The problem: Search the records for the string "computer", and show each line where it appears.

Collected data entries:
▶

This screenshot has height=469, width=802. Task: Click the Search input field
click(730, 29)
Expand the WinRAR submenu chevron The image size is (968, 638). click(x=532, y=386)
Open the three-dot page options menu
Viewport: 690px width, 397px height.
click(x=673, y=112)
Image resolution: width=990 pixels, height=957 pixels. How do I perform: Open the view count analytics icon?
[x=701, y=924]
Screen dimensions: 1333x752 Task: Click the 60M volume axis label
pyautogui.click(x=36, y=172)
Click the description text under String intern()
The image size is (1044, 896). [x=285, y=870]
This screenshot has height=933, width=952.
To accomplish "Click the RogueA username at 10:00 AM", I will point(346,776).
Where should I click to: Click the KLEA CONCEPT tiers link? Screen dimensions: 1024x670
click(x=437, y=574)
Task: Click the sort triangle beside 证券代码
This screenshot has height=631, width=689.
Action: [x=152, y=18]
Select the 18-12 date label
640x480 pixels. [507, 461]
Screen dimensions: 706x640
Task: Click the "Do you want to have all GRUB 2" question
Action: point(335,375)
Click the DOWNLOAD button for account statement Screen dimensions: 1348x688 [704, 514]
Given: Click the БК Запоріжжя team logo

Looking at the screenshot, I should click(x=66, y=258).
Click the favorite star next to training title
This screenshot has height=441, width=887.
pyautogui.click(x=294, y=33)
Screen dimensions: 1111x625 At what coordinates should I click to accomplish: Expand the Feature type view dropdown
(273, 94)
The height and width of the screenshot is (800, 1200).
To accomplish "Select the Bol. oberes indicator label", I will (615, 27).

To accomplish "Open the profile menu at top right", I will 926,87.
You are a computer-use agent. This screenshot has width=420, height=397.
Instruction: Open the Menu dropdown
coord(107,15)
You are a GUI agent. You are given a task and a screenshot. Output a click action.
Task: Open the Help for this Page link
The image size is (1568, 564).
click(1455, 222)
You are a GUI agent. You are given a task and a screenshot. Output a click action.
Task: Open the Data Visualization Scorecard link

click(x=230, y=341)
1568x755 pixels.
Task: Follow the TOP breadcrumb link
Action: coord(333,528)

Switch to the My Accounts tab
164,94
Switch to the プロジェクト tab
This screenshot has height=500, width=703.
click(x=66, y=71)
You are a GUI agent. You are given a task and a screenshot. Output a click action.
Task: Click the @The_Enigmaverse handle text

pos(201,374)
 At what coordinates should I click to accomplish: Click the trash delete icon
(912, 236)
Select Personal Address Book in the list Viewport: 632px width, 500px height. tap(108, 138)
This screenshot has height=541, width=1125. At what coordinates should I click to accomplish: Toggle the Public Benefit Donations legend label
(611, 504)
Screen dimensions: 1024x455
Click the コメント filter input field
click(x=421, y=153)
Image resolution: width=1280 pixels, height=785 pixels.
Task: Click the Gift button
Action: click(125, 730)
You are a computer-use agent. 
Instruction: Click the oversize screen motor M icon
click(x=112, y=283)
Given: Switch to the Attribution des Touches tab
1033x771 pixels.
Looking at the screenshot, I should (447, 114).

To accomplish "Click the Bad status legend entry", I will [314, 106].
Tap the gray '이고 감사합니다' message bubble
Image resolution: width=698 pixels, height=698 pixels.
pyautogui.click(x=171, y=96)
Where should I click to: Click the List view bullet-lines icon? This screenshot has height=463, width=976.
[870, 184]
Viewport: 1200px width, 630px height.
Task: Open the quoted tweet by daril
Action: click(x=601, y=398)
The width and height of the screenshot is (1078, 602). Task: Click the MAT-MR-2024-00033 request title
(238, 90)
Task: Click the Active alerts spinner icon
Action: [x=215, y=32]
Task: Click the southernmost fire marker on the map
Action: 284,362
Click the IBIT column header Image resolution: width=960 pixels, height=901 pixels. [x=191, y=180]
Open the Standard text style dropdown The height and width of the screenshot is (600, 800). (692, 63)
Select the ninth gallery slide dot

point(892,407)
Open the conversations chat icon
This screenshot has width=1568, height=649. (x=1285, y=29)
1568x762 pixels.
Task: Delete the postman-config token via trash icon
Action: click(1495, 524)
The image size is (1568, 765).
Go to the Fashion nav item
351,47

◀

Finished task:
You are a computer-use agent. This screenshot has width=420, height=397.
You are a computer-use agent. 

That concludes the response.